PARIS: China and Russia had turbulent relations during the Cold War, but over the past decades the two neighbours have pooled forces against the United States and developed economic cooperation.
As President Xi Jinping heads to Moscow next week, here are key dates in relations between the two countries since 1950.
1950: Korea war
In the aftermath of World War II, China and the Soviet Union in February 1950 sign a friendship, alliance and mutual assistance treaty.

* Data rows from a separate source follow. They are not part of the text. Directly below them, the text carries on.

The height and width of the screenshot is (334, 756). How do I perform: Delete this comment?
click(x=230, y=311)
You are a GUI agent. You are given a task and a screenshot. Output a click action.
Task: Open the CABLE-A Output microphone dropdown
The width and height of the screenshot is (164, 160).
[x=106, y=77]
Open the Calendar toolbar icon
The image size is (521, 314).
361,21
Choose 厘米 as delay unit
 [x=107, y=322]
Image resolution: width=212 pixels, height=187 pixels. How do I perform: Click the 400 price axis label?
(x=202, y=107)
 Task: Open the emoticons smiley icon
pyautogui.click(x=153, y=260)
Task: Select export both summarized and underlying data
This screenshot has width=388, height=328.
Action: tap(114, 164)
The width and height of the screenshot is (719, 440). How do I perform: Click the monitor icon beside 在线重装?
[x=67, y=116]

During the 1950-1953 war on the Korean peninsula, the Soviet Union provides military assistance while Chinese forces fight alongside the North against the US-dominated international coalition which allied with the South.
1956: secret speech
In 1956, following the death of Stalin, Soviet leader Nikita Khrushchev delivers a speech denouncing the cult of personality and brutality of his predecessor, sending shockwaves through the Communist world.

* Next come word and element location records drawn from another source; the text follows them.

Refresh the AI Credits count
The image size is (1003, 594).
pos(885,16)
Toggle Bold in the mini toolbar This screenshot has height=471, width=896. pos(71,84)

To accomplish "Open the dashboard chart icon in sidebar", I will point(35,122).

Mao – already building his own cult of personality at home – later accuses Khrushchev of “revisionism” and of straying from the true path of communism, laying the groundwork for a decades-long souring of relations.
1960: split
In November 1957, rivalry between China and the Soviet Union emerges during the International Meeting of Communist and Workers Parties in Moscow.
The ideological and strategic split deepens in April 1960, when Khrushchev cancels a bilateral nuclear agreement.
In July 1963, the Chinese and Soviet communist parties break off contact over border incidents, disagreements over the Cuba crisis and the conflict between China and India.
Then, in August 1963, Beijing denounces the Partial Test Ban Treaty between the United States, Britain and the Soviet Union.
1969: border dispute
In November 1965, Chinese Communists begin to campaign against the new revisionism of Khrushchev within the international communist movement.
In 1969, a dispute over the eastern China-Russia border, along the Amur River, degenerates into armed clashes which leaves several hundred dead.
1989: normalisation
After a 30-year hiatus, a summit between Deng Xiaoping and Mikhail Gorbachev in May 1989 seals the normalisation of relations.
Beijing and Moscow agree in December 1992 to not join any politico-military alliance against each other.
China’s Xi plays peacemaker on Russia visit
In September 1994, the two countries end their nuclear standoff, agreeing to withdraw their respective missiles.
1996: stand against the US
President Jiang Zemin and his Russian counterpart Boris Yeltsin in April 1996 establish in Beijing a strategic partnership for the 21st century to counter US international domination.
Meeting in Shanghai, China, Russia and three ex-Soviet central Asian states – Kyrgyzstan, Tajikistan and Kazakhstan sign a security accord which will result in the birth of the Shanghai Cooperation Organization in 2001.
2001: friendship treaty
The first China-Russia friendship treaty for five decades is signed at the Kremlin in July 2001.
In June 2005, a final agreement is signed resolving the dispute over the eastern part of the China-Russia border after 40 years of negotiations.
New Chinese President Xi Jinping chooses Moscow for his first official foreign visit in 2013, signing some 30 accords on oil and gas.
2011: Syria
After the Syrian civil war breaks out in 2011, Russia and China block several draft resolutions at the UN Security Council condemning the regime of Bashar al-Assad.
Beijing also displays neutrality over Moscow’s annexation of Crimea from Ukraine in 2014.
2014: Energy cooperation
On May 21, 2014, China and Russia conclude a $400 billion mega gas supply contract over 30 years, after a decade of negotiations.
A joint pipeline is inaugurated in December 2019 which will take gas from eastern Siberia to China.
On June 28 2021, the two countries extend by five years their 2001 friendship treaty.
2022: Ukraine
Russian and Chinese leaders in early February 2022 proclaim in Beijing their “unlimited friendship”. Several days later President Vladimir Putin orders the invasion of Ukraine.
In September 2022, at the height of the crisis with the West, Xi and Putin say they want to strengthen their links.
Beijing neither condemns nor openly supports the Russian offensive, while giving diplomatic support to Moscow and calling for a solution to the conflict.